Records for locating displayed items:
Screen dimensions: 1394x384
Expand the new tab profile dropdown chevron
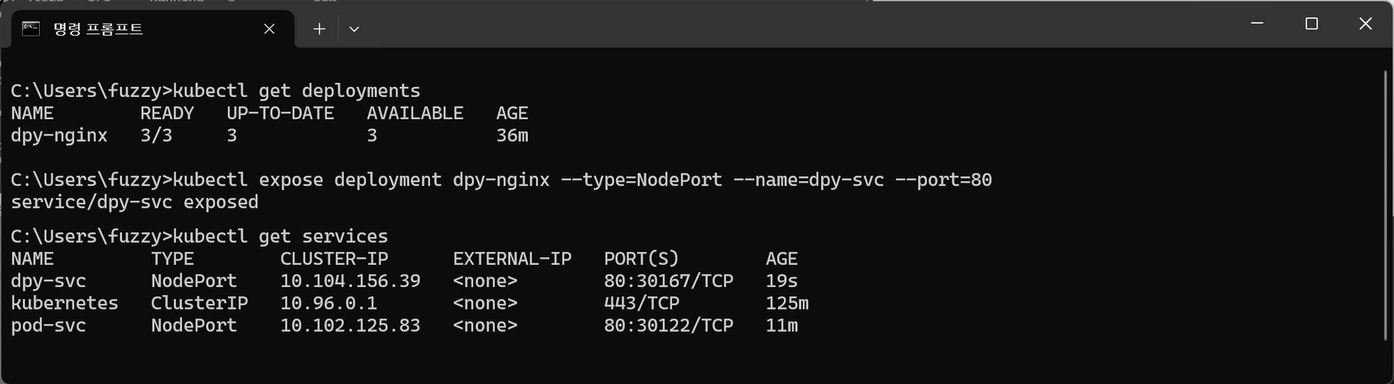[354, 29]
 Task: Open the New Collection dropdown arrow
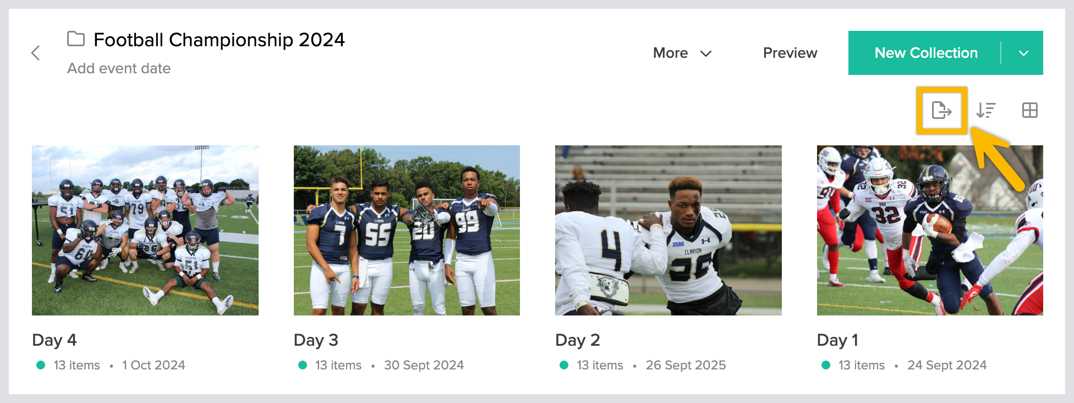click(1023, 53)
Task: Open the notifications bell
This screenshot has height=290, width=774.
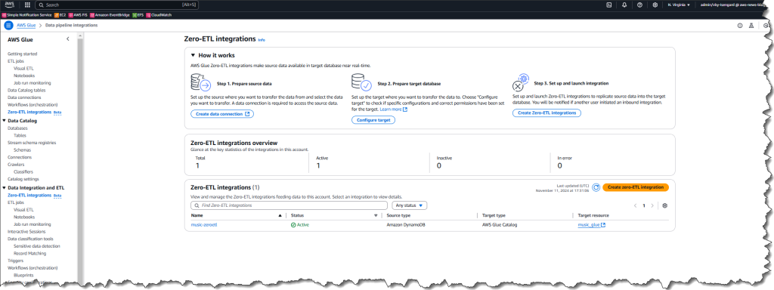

Work required: Copy the lines above word for word, leaving out the pictures.

Finished exercise:
Screen dimensions: 1394x384
Expand the new tab profile dropdown chevron
[354, 29]
 Task: Open the New Collection dropdown arrow
click(1023, 53)
Task: Open the notifications bell
This screenshot has height=290, width=774.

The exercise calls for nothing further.